_WHAT NEEDS TO BE DONE_
What you return must be the full listing, word for word, with no images in it.
....
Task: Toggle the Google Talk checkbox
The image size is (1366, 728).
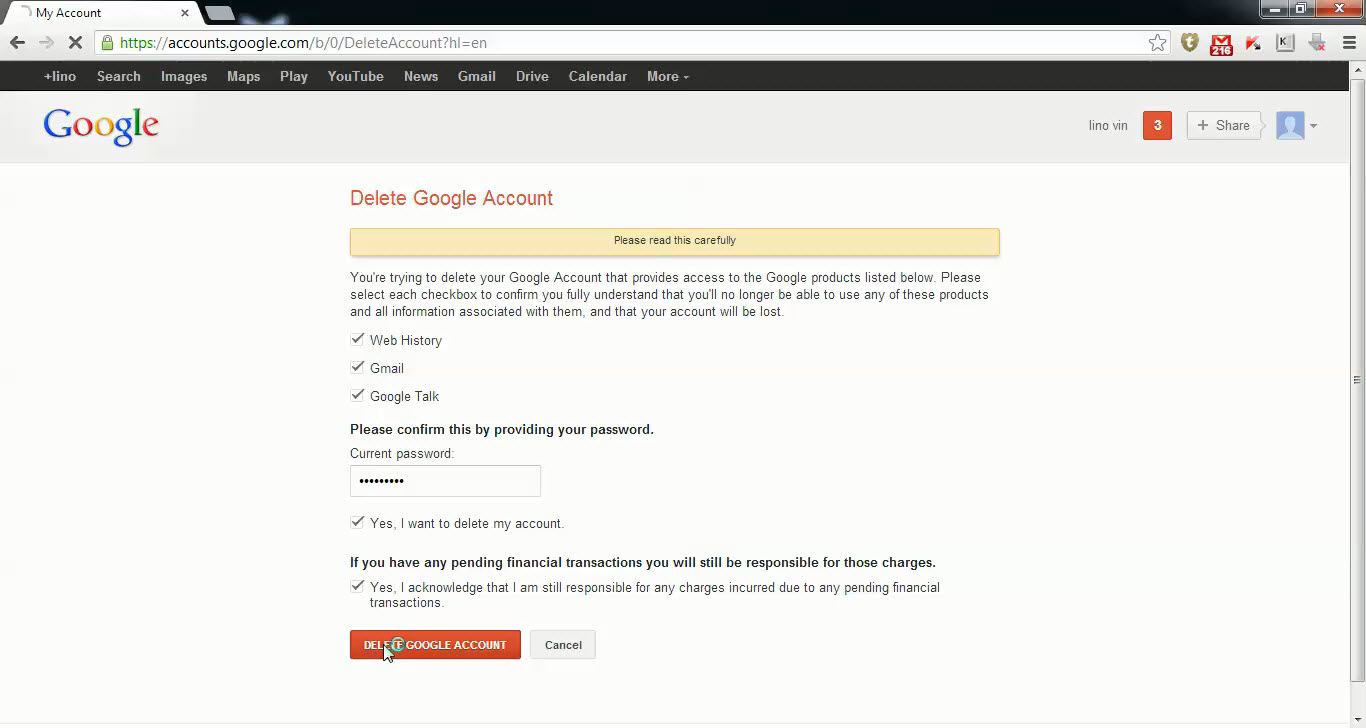Action: 357,394
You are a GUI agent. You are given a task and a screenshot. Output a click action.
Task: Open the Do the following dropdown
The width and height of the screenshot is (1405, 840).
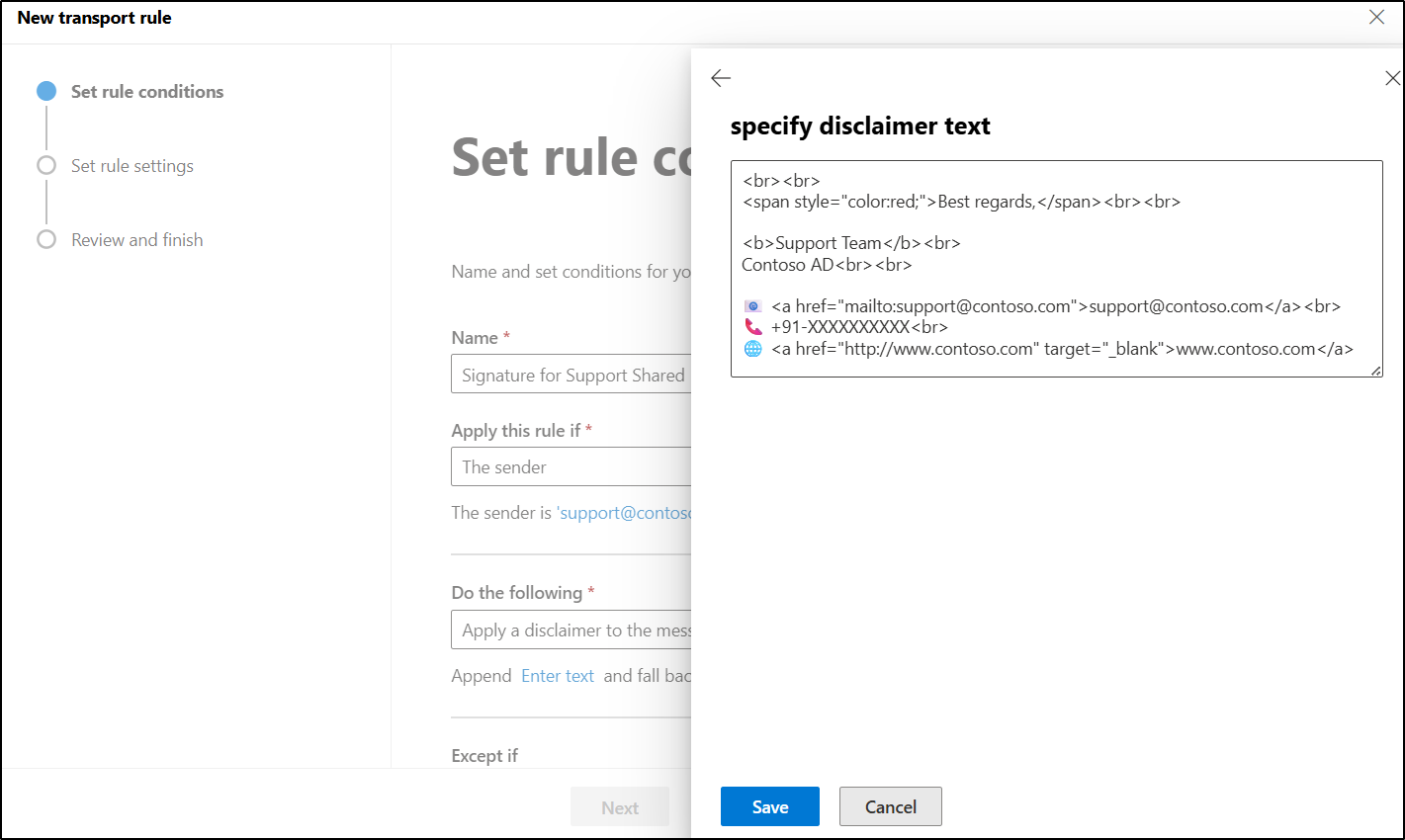point(571,630)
....
_RESPONSE BOX_
Task: Toggle the Google Talk checkbox
The image size is (1366, 728).
Action: 357,394
You are a GUI agent. You are given a task and a screenshot. Output a click action.
Task: Open the Do the following dropdown
The width and height of the screenshot is (1405, 840).
point(571,630)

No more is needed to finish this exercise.